- [Dataset content]:
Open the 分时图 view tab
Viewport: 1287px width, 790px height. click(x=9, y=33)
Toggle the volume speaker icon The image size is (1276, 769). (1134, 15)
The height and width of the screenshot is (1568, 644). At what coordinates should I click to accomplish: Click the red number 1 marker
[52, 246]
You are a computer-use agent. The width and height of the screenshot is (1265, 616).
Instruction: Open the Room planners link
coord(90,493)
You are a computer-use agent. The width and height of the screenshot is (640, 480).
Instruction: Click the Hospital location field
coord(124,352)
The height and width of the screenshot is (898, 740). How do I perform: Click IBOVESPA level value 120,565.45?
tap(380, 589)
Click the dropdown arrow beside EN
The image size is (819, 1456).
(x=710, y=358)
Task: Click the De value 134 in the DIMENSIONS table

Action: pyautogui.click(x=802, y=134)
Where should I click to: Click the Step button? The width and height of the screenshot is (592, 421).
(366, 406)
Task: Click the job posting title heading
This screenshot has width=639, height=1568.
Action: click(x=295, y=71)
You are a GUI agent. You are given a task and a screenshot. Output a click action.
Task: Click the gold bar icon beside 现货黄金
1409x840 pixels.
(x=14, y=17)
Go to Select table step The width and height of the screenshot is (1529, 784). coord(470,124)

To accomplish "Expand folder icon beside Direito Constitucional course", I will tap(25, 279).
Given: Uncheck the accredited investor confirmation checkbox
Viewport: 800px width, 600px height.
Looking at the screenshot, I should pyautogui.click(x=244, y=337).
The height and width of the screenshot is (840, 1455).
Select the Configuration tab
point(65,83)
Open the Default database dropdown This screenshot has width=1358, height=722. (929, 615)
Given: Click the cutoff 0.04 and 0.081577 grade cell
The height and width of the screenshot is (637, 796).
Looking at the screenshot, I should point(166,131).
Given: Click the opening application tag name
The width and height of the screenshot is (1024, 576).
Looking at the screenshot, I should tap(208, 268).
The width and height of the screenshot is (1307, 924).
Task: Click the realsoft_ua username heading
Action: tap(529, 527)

- [Work task]: Output every entry shown above, exactly.

- [Solution]:
Open the 分时图 view tab
Viewport: 1287px width, 790px height. click(x=9, y=33)
Toggle the volume speaker icon The image size is (1276, 769). (1134, 15)
The height and width of the screenshot is (1568, 644). At what coordinates should I click to accomplish: Click the red number 1 marker
[52, 246]
You are a computer-use agent. The width and height of the screenshot is (1265, 616).
Instruction: Open the Room planners link
coord(90,493)
You are a computer-use agent. The width and height of the screenshot is (640, 480).
Instruction: Click the Hospital location field
coord(124,352)
The height and width of the screenshot is (898, 740). How do I perform: Click IBOVESPA level value 120,565.45?
tap(380, 589)
Click the dropdown arrow beside EN
The image size is (819, 1456).
(x=710, y=358)
Task: Click the De value 134 in the DIMENSIONS table

Action: pyautogui.click(x=802, y=134)
Where should I click to: Click the Step button? The width and height of the screenshot is (592, 421).
(366, 406)
Task: Click the job posting title heading
This screenshot has width=639, height=1568.
Action: click(x=295, y=71)
You are a GUI agent. You are given a task and a screenshot. Output a click action.
Task: Click the gold bar icon beside 现货黄金
1409x840 pixels.
(x=14, y=17)
Go to Select table step The width and height of the screenshot is (1529, 784). coord(470,124)

To accomplish "Expand folder icon beside Direito Constitucional course", I will tap(25, 279).
Given: Uncheck the accredited investor confirmation checkbox
Viewport: 800px width, 600px height.
Looking at the screenshot, I should pyautogui.click(x=244, y=337).
The height and width of the screenshot is (840, 1455).
Select the Configuration tab
point(65,83)
Open the Default database dropdown This screenshot has width=1358, height=722. (929, 615)
Given: Click the cutoff 0.04 and 0.081577 grade cell
The height and width of the screenshot is (637, 796).
Looking at the screenshot, I should point(166,131).
Given: Click the opening application tag name
The width and height of the screenshot is (1024, 576).
Looking at the screenshot, I should tap(208, 268).
The width and height of the screenshot is (1307, 924).
Task: Click the realsoft_ua username heading
Action: tap(529, 527)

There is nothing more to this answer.